Calandre, Elena P, Rico-Villademoros, Fernando · CNS drugs · 2012 · DOI
This review examines whether antipsychotic medications—drugs typically used to treat psychiatric conditions—might also help people with fibromyalgia manage pain, sleep problems, fatigue, and mood disturbances. The authors found that some antipsychotics, particularly quetiapine, have shown promise in small studies and case reports, though most research is preliminary and more rigorous testing is needed.
ME/CFS and fibromyalgia share significant symptomatic overlap—chronic pain, fatigue, sleep disturbance, and cognitive dysfunction—and high comorbidity rates. Identifying novel pharmacological options with multi-system benefits (pain relief, sleep improvement, mood support) could expand treatment approaches for patients with these complex, difficult-to-treat conditions who may not tolerate or respond to first-line therapies.
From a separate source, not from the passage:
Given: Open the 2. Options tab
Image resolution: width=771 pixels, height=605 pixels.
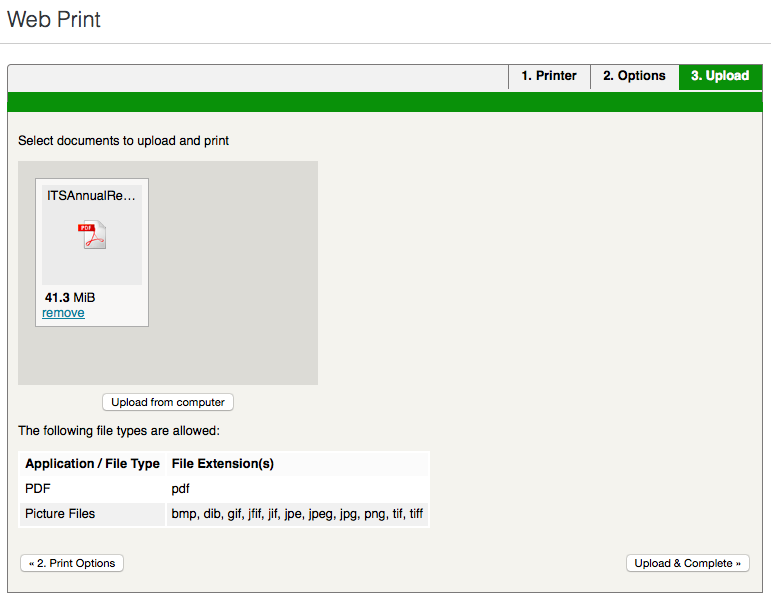Looking at the screenshot, I should coord(634,76).
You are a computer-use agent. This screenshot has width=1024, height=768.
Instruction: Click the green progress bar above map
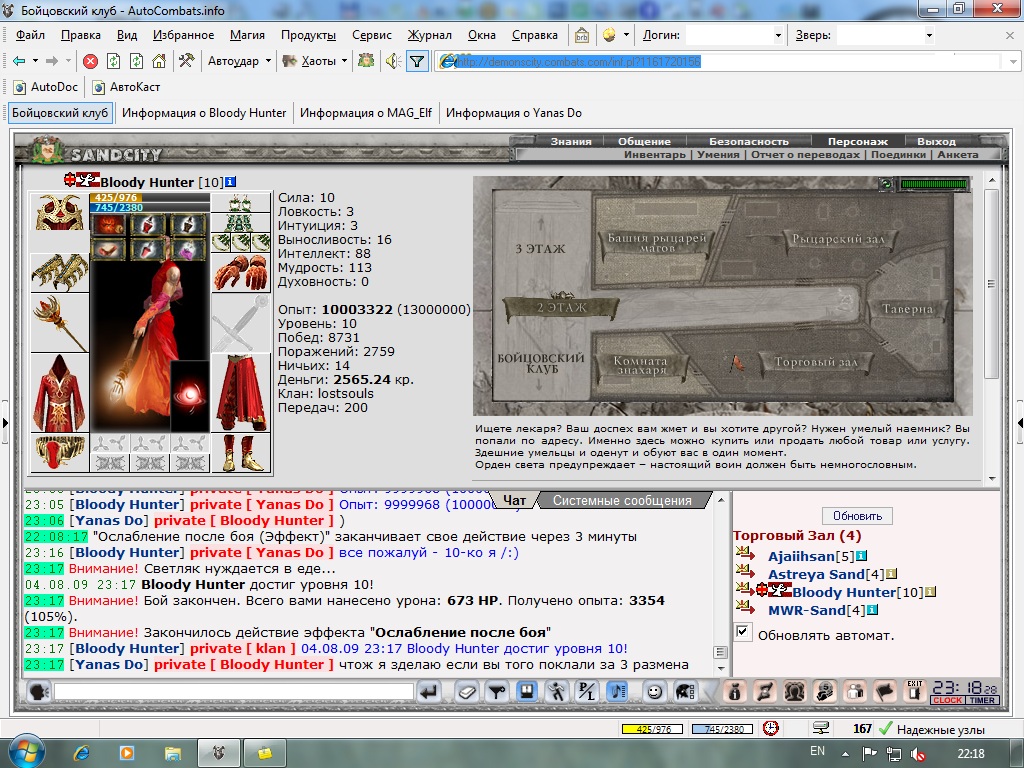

This review does not establish efficacy of antipsychotics for fibromyalgia or ME/CFS; it identifies potential therapeutic targets based on mechanistic properties and preliminary clinical signals. The evidence base remains largely anecdotal, and published randomized controlled trials are minimal. Safety, optimal dosing, long-term tolerability, and applicability to ME/CFS specifically remain unproven.